▶ **EXERCISE DETAILS**
Read the data and repeat all of it exactly.

Data records

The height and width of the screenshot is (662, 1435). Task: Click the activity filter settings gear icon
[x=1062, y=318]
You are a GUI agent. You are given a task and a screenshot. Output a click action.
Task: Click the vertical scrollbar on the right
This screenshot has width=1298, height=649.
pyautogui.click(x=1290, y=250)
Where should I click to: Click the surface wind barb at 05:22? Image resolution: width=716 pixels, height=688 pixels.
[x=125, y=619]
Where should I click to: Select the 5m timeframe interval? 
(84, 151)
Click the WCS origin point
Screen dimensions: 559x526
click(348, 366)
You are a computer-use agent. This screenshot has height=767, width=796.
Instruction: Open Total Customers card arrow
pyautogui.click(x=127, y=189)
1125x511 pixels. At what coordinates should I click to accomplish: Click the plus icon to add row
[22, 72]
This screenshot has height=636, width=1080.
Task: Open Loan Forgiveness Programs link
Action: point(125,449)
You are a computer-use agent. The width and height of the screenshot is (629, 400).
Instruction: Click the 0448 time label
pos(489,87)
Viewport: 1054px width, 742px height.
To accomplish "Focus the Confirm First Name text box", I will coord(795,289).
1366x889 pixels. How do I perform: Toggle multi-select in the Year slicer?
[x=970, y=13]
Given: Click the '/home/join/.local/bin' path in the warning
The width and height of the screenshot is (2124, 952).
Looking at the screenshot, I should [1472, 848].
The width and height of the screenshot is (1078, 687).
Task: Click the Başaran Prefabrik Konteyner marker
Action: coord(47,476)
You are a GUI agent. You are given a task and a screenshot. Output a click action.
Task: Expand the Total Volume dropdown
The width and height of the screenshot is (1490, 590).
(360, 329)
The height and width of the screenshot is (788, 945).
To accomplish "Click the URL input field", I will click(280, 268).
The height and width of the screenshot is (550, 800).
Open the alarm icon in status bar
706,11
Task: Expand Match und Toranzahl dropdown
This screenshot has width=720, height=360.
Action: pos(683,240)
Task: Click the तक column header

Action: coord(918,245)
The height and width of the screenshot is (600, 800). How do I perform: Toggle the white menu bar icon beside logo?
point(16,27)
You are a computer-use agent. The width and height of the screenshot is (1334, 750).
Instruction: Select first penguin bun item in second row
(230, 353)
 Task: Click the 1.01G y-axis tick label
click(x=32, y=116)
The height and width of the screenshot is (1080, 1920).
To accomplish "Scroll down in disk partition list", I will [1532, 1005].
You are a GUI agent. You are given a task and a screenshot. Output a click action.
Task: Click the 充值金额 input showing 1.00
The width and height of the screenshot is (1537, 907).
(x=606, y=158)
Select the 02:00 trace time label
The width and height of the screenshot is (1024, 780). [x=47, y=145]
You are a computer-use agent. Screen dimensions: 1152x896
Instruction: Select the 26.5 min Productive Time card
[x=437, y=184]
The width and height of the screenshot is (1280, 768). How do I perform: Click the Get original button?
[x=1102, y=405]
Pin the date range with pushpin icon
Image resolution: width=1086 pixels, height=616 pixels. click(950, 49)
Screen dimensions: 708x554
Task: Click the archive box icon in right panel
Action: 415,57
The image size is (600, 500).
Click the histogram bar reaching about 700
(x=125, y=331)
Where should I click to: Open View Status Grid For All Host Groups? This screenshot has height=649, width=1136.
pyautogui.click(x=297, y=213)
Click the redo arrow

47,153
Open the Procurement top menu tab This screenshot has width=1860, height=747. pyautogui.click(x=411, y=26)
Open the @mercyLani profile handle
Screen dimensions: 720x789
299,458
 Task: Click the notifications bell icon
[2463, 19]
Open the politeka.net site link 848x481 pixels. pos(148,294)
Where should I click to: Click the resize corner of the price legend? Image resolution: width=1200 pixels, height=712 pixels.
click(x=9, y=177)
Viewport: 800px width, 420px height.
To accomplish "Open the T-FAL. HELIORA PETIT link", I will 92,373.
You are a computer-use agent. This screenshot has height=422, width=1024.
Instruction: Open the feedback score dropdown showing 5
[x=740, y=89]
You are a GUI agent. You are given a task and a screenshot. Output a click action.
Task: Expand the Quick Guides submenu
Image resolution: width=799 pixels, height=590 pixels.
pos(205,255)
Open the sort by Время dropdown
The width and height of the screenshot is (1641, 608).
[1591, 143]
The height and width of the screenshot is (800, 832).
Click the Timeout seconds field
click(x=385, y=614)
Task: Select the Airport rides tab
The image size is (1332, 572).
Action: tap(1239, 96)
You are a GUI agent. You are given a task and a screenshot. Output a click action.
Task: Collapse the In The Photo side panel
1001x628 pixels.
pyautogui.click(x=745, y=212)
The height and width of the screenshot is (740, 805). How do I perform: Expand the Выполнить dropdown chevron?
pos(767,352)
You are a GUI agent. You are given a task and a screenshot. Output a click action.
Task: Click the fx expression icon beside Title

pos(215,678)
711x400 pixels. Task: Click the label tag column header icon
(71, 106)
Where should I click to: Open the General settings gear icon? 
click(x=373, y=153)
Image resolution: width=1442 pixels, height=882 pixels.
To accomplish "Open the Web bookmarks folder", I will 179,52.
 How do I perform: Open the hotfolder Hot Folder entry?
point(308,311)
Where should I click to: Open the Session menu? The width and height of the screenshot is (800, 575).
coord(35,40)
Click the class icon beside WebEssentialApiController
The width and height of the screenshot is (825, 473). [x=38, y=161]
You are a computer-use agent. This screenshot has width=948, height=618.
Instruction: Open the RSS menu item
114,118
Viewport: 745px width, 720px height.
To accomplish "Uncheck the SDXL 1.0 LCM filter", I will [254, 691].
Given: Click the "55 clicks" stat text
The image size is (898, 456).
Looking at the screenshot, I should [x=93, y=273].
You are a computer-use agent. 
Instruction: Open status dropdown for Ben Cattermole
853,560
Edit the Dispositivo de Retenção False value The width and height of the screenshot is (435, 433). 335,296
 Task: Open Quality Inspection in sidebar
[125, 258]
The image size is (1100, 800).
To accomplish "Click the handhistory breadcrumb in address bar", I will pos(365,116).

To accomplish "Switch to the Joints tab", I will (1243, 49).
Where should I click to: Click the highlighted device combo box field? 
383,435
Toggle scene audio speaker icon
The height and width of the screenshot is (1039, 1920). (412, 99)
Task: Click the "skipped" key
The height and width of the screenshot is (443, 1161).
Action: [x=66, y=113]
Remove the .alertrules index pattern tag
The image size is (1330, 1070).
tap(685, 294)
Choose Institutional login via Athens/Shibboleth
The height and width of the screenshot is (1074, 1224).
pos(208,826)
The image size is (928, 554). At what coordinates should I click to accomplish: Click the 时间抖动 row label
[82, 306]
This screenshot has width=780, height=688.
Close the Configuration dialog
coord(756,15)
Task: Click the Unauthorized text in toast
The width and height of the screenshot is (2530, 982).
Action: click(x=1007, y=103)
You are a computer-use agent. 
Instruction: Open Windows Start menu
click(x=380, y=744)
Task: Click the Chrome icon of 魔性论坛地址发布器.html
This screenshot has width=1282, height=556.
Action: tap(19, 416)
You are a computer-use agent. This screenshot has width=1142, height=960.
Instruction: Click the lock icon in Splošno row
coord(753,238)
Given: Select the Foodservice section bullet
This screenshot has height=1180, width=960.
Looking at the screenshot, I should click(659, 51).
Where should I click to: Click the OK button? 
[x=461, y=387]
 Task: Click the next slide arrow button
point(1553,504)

▶ **SOLUTION TO THIS PROBLEM**
The height and width of the screenshot is (662, 1435). Task: Click the activity filter settings gear icon
[x=1062, y=318]
You are a GUI agent. You are given a task and a screenshot. Output a click action.
Task: Click the vertical scrollbar on the right
This screenshot has width=1298, height=649.
pyautogui.click(x=1290, y=250)
Where should I click to: Click the surface wind barb at 05:22? Image resolution: width=716 pixels, height=688 pixels.
[x=125, y=619]
Where should I click to: Select the 5m timeframe interval? 
(84, 151)
Click the WCS origin point
Screen dimensions: 559x526
click(348, 366)
You are a computer-use agent. This screenshot has height=767, width=796.
Instruction: Open Total Customers card arrow
pyautogui.click(x=127, y=189)
1125x511 pixels. At what coordinates should I click to accomplish: Click the plus icon to add row
[22, 72]
This screenshot has height=636, width=1080.
Task: Open Loan Forgiveness Programs link
Action: point(125,449)
You are a computer-use agent. The width and height of the screenshot is (629, 400).
Instruction: Click the 0448 time label
pos(489,87)
Viewport: 1054px width, 742px height.
To accomplish "Focus the Confirm First Name text box", I will coord(795,289).
1366x889 pixels. How do I perform: Toggle multi-select in the Year slicer?
[x=970, y=13]
Given: Click the '/home/join/.local/bin' path in the warning
The width and height of the screenshot is (2124, 952).
Looking at the screenshot, I should [1472, 848].
The width and height of the screenshot is (1078, 687).
Task: Click the Başaran Prefabrik Konteyner marker
Action: coord(47,476)
You are a GUI agent. You are given a task and a screenshot. Output a click action.
Task: Expand the Total Volume dropdown
The width and height of the screenshot is (1490, 590).
(360, 329)
The height and width of the screenshot is (788, 945).
To accomplish "Click the URL input field", I will click(280, 268).
The height and width of the screenshot is (550, 800).
Open the alarm icon in status bar
706,11
Task: Expand Match und Toranzahl dropdown
This screenshot has width=720, height=360.
Action: pos(683,240)
Task: Click the तक column header

Action: coord(918,245)
The height and width of the screenshot is (600, 800). How do I perform: Toggle the white menu bar icon beside logo?
point(16,27)
You are a computer-use agent. The width and height of the screenshot is (1334, 750).
Instruction: Select first penguin bun item in second row
(230, 353)
 Task: Click the 1.01G y-axis tick label
click(x=32, y=116)
The height and width of the screenshot is (1080, 1920).
To accomplish "Scroll down in disk partition list", I will [1532, 1005].
You are a GUI agent. You are given a task and a screenshot. Output a click action.
Task: Click the 充值金额 input showing 1.00
The width and height of the screenshot is (1537, 907).
(x=606, y=158)
Select the 02:00 trace time label
The width and height of the screenshot is (1024, 780). [x=47, y=145]
You are a computer-use agent. Screen dimensions: 1152x896
Instruction: Select the 26.5 min Productive Time card
[x=437, y=184]
The width and height of the screenshot is (1280, 768). How do I perform: Click the Get original button?
[x=1102, y=405]
Pin the date range with pushpin icon
Image resolution: width=1086 pixels, height=616 pixels. click(950, 49)
Screen dimensions: 708x554
Task: Click the archive box icon in right panel
Action: 415,57
The image size is (600, 500).
Click the histogram bar reaching about 700
(x=125, y=331)
Where should I click to: Open View Status Grid For All Host Groups? This screenshot has height=649, width=1136.
pyautogui.click(x=297, y=213)
Click the redo arrow

47,153
Open the Procurement top menu tab This screenshot has width=1860, height=747. pyautogui.click(x=411, y=26)
Open the @mercyLani profile handle
Screen dimensions: 720x789
299,458
 Task: Click the notifications bell icon
[2463, 19]
Open the politeka.net site link 848x481 pixels. pos(148,294)
Where should I click to: Click the resize corner of the price legend? Image resolution: width=1200 pixels, height=712 pixels.
click(x=9, y=177)
Viewport: 800px width, 420px height.
To accomplish "Open the T-FAL. HELIORA PETIT link", I will 92,373.
You are a computer-use agent. This screenshot has height=422, width=1024.
Instruction: Open the feedback score dropdown showing 5
[x=740, y=89]
You are a GUI agent. You are given a task and a screenshot. Output a click action.
Task: Expand the Quick Guides submenu
Image resolution: width=799 pixels, height=590 pixels.
pos(205,255)
Open the sort by Время dropdown
The width and height of the screenshot is (1641, 608).
[1591, 143]
The height and width of the screenshot is (800, 832).
Click the Timeout seconds field
click(x=385, y=614)
Task: Select the Airport rides tab
The image size is (1332, 572).
Action: tap(1239, 96)
You are a GUI agent. You are given a task and a screenshot. Output a click action.
Task: Collapse the In The Photo side panel
1001x628 pixels.
pyautogui.click(x=745, y=212)
The height and width of the screenshot is (740, 805). How do I perform: Expand the Выполнить dropdown chevron?
pos(767,352)
You are a GUI agent. You are given a task and a screenshot. Output a click action.
Task: Click the fx expression icon beside Title

pos(215,678)
711x400 pixels. Task: Click the label tag column header icon
(71, 106)
Where should I click to: Open the General settings gear icon? 
click(x=373, y=153)
Image resolution: width=1442 pixels, height=882 pixels.
To accomplish "Open the Web bookmarks folder", I will 179,52.
 How do I perform: Open the hotfolder Hot Folder entry?
point(308,311)
Where should I click to: Open the Session menu? The width and height of the screenshot is (800, 575).
coord(35,40)
Click the class icon beside WebEssentialApiController
The width and height of the screenshot is (825, 473). [x=38, y=161]
You are a computer-use agent. This screenshot has width=948, height=618.
Instruction: Open the RSS menu item
114,118
Viewport: 745px width, 720px height.
To accomplish "Uncheck the SDXL 1.0 LCM filter", I will [254, 691].
Given: Click the "55 clicks" stat text
The image size is (898, 456).
Looking at the screenshot, I should [x=93, y=273].
You are a computer-use agent. 
Instruction: Open status dropdown for Ben Cattermole
853,560
Edit the Dispositivo de Retenção False value The width and height of the screenshot is (435, 433). 335,296
 Task: Open Quality Inspection in sidebar
[125, 258]
The image size is (1100, 800).
To accomplish "Click the handhistory breadcrumb in address bar", I will pos(365,116).

To accomplish "Switch to the Joints tab", I will (1243, 49).
Where should I click to: Click the highlighted device combo box field? 
383,435
Toggle scene audio speaker icon
The height and width of the screenshot is (1039, 1920). (412, 99)
Task: Click the "skipped" key
The height and width of the screenshot is (443, 1161).
Action: [x=66, y=113]
Remove the .alertrules index pattern tag
The image size is (1330, 1070).
tap(685, 294)
Choose Institutional login via Athens/Shibboleth
The height and width of the screenshot is (1074, 1224).
pos(208,826)
The image size is (928, 554). At what coordinates should I click to accomplish: Click the 时间抖动 row label
[82, 306]
This screenshot has width=780, height=688.
Close the Configuration dialog
coord(756,15)
Task: Click the Unauthorized text in toast
The width and height of the screenshot is (2530, 982).
Action: click(x=1007, y=103)
You are a computer-use agent. 
Instruction: Open Windows Start menu
click(x=380, y=744)
Task: Click the Chrome icon of 魔性论坛地址发布器.html
This screenshot has width=1282, height=556.
Action: tap(19, 416)
You are a computer-use agent. This screenshot has width=1142, height=960.
Instruction: Click the lock icon in Splošno row
coord(753,238)
Given: Select the Foodservice section bullet
This screenshot has height=1180, width=960.
Looking at the screenshot, I should click(659, 51).
Where should I click to: Click the OK button? 
[x=461, y=387]
 Task: Click the next slide arrow button
point(1553,504)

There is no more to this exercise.